• _Requirement_
Copy out, word for word, the part of the data that opens with the line containing "Task: Focus the Titel der Anzeige field" and closes with the line containing "Action: [464, 358]".

• _Data_

++++++

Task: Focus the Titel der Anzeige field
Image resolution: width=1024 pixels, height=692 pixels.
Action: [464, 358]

++++++

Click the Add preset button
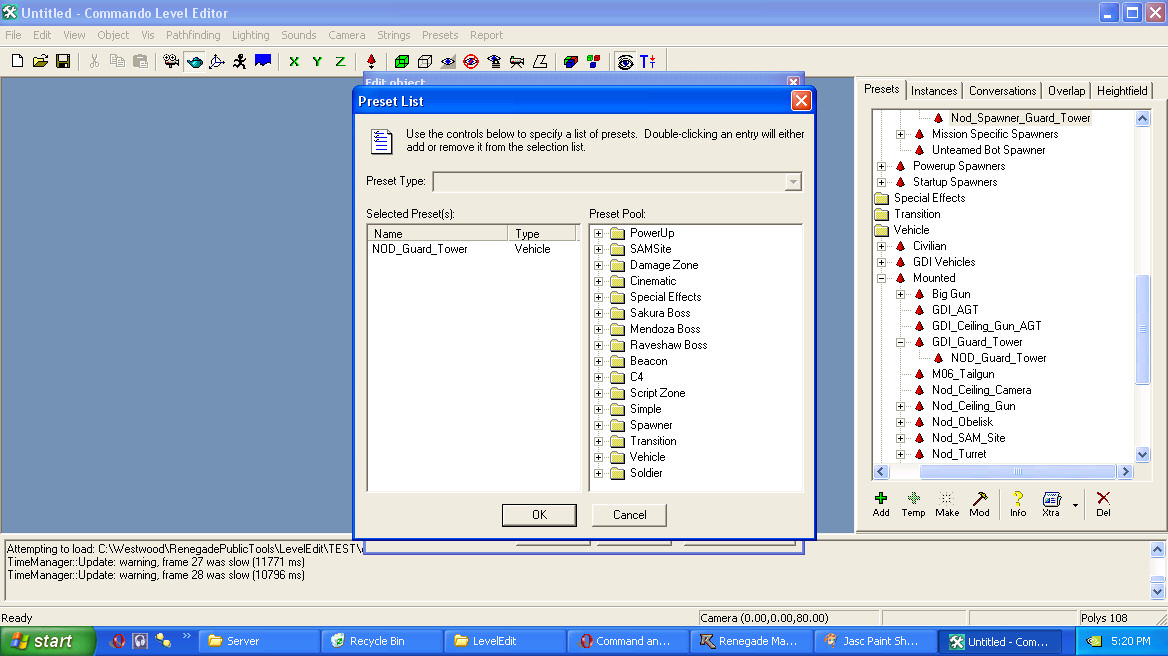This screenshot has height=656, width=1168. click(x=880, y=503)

++++++

• _Final result_
Task: Focus the Titel der Anzeige field
Image resolution: width=1024 pixels, height=692 pixels.
Action: [464, 358]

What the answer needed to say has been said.